A Rust template project that gets you:
- A CLI skeletons for a CLI with subcommands or flat, or a library
- CI and CD (releases) with lint, testing, and coverage with Codecov
- Developer workflow based on xtask
- A good base linting configuration, popular libraries (which you can remove), and insta for tests.

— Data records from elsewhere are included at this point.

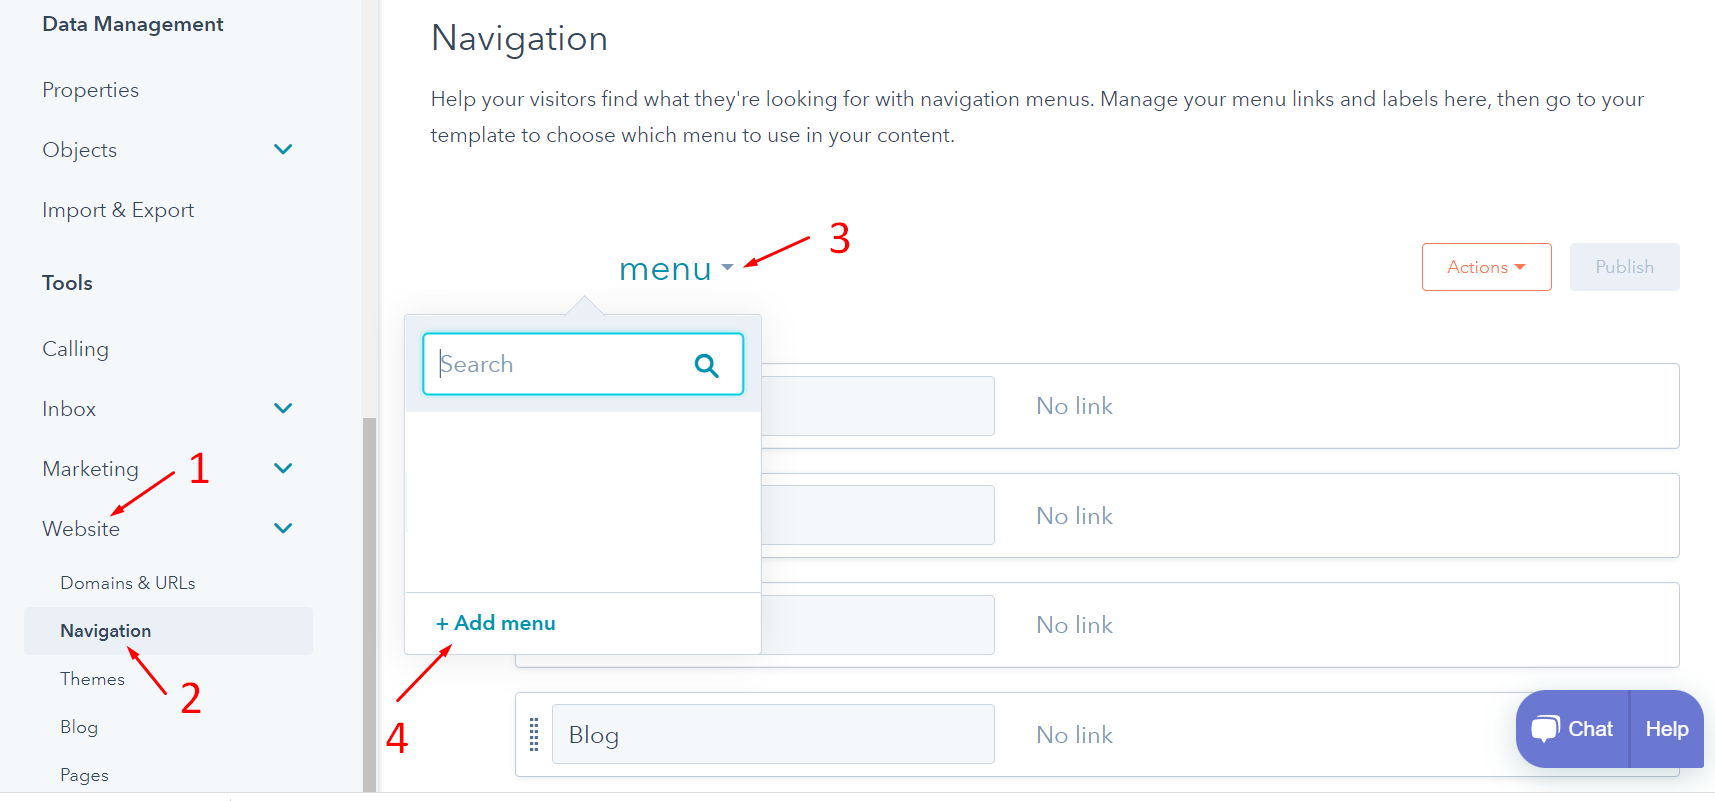1715x801 pixels.
Task: Expand the Objects section chevron
Action: 283,149
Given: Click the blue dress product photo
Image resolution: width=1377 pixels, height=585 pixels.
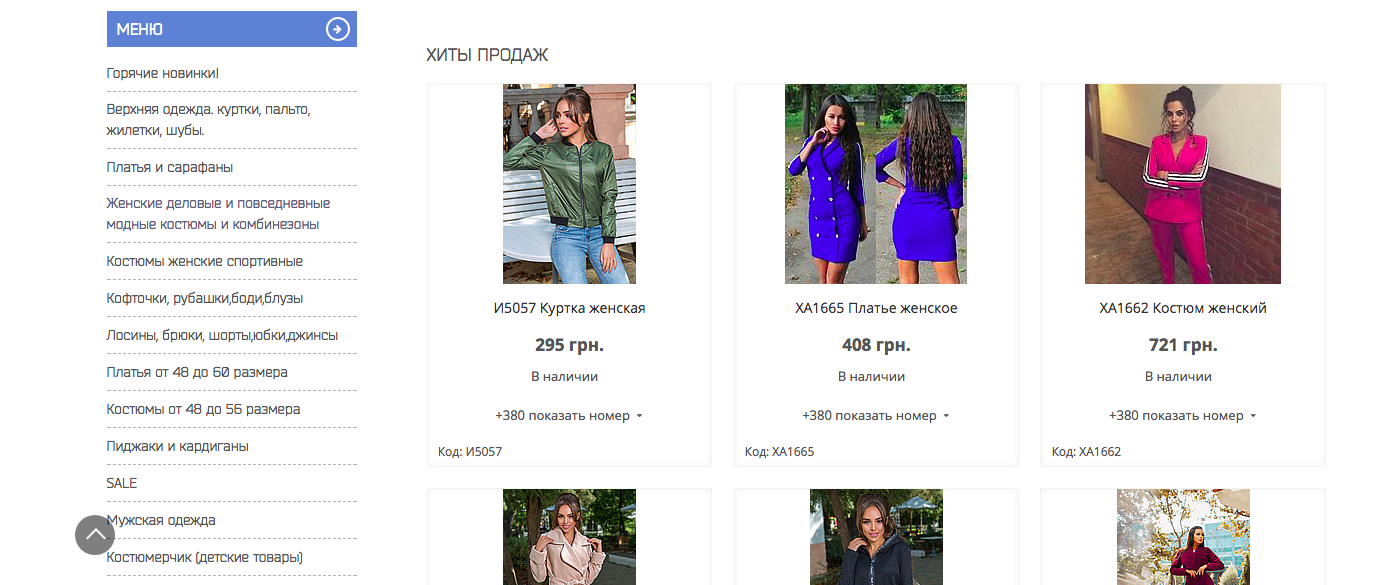Looking at the screenshot, I should click(876, 184).
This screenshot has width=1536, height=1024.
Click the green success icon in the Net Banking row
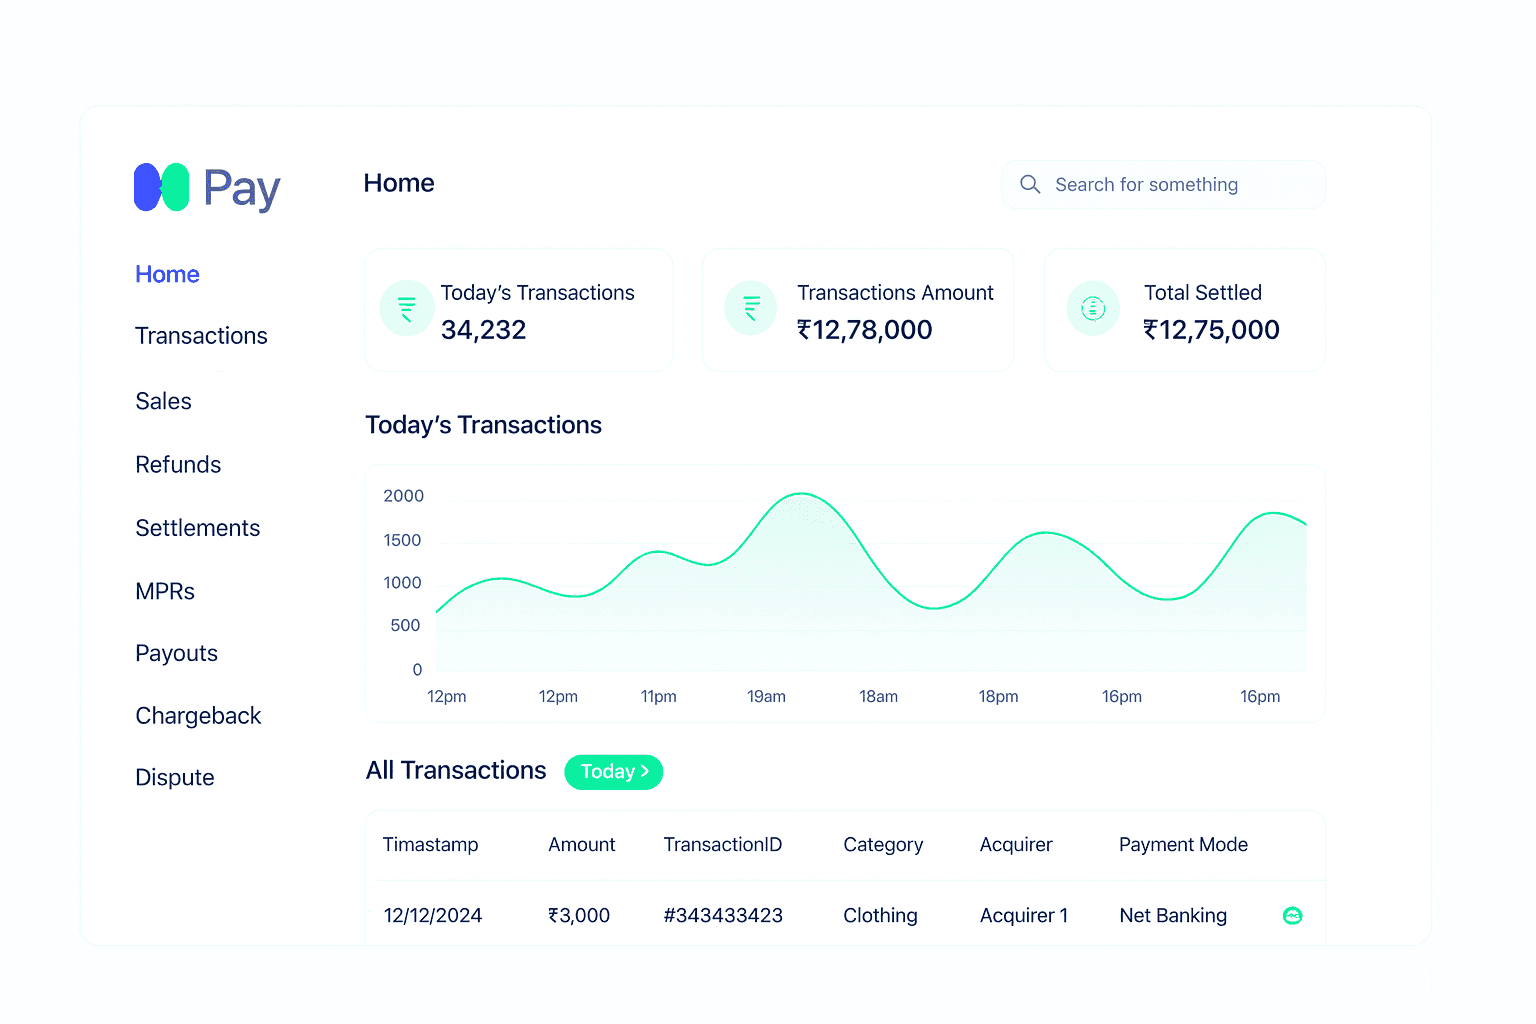tap(1292, 915)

Clone the project or use a tool like backpack
to kickstart a new project:
$ brew tap rusty-ferris-club/tap && brew install backpack
$ bp new rusty-ferris-club/rust-starter my-project
Then take an approach of removing what you don't need:
`starter_project/` - a CLI with subcommands, based on clap
`starter_project_simpler/` - a CLI with a simple flat structure, based on clap
`starter_project_lib/` - a library-only starter project, with minimal dependencies
Once that's done you can update cargo.toml
and remove crates from the workspace.
Run build to see that you're ready to start:
cargo build
Find where starter_project
is and replace it with the name of your project. $ rg starter_project
, find . | grep starter_project
.
Find which variables you need to swap. $ rg __V_
, $ rg __v_
.
Update all snapshots:
$ cargo insta test
And then
$ cargo insta review
If you like, you can replace this file with a README from the sub-crates:
Workflow for your future project is based on xtask
.
Install the helper cargo tools with:
$ cargo xtask install
$ cargo build
or, for full build suite with tests:
$ cargo xtask ci
$ cargo xtask coverage [--dev]
$ cargo xtask docs
Set up your release.yml, replace the project names and repo locations.
Then to release new versions:
- Update cargo.toml version.
git tag v[your-new-version]
- push the new tag
Your Github Action CI workflow should release a new version.